Would you return every entry below without a single difference?

--- DATA SHOWN ---
- - - - - - -

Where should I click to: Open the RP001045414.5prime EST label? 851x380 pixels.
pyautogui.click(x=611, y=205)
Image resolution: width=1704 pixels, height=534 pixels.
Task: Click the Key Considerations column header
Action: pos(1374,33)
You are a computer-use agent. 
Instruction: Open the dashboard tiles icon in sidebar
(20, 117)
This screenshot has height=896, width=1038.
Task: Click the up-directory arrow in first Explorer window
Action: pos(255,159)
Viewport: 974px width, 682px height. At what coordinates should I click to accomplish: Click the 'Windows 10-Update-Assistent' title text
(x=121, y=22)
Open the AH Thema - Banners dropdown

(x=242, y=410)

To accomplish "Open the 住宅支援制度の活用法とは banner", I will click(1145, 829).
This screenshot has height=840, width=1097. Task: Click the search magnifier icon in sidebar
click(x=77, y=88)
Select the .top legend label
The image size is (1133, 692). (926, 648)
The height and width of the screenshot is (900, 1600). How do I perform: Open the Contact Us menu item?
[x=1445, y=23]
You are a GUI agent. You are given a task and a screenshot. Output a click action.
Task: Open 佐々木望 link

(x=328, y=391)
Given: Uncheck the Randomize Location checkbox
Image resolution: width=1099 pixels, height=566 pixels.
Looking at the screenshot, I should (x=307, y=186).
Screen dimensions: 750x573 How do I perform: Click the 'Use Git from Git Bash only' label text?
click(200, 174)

- - - - - - -

--- ANSWER TO THIS TASK ---
Where should I click to: Open the RP001045414.5prime EST label? 851x380 pixels.
pyautogui.click(x=611, y=205)
Image resolution: width=1704 pixels, height=534 pixels.
Task: Click the Key Considerations column header
Action: pos(1374,33)
You are a computer-use agent. 
Instruction: Open the dashboard tiles icon in sidebar
(20, 117)
This screenshot has height=896, width=1038.
Task: Click the up-directory arrow in first Explorer window
Action: pos(255,159)
Viewport: 974px width, 682px height. At what coordinates should I click to accomplish: Click the 'Windows 10-Update-Assistent' title text
(x=121, y=22)
Open the AH Thema - Banners dropdown

(x=242, y=410)

To accomplish "Open the 住宅支援制度の活用法とは banner", I will click(1145, 829).
This screenshot has height=840, width=1097. Task: Click the search magnifier icon in sidebar
click(x=77, y=88)
Select the .top legend label
The image size is (1133, 692). (926, 648)
The height and width of the screenshot is (900, 1600). How do I perform: Open the Contact Us menu item?
[x=1445, y=23]
You are a GUI agent. You are given a task and a screenshot. Output a click action.
Task: Open 佐々木望 link

(x=328, y=391)
Given: Uncheck the Randomize Location checkbox
Image resolution: width=1099 pixels, height=566 pixels.
Looking at the screenshot, I should (x=307, y=186).
Screen dimensions: 750x573 How do I perform: Click the 'Use Git from Git Bash only' label text?
click(200, 174)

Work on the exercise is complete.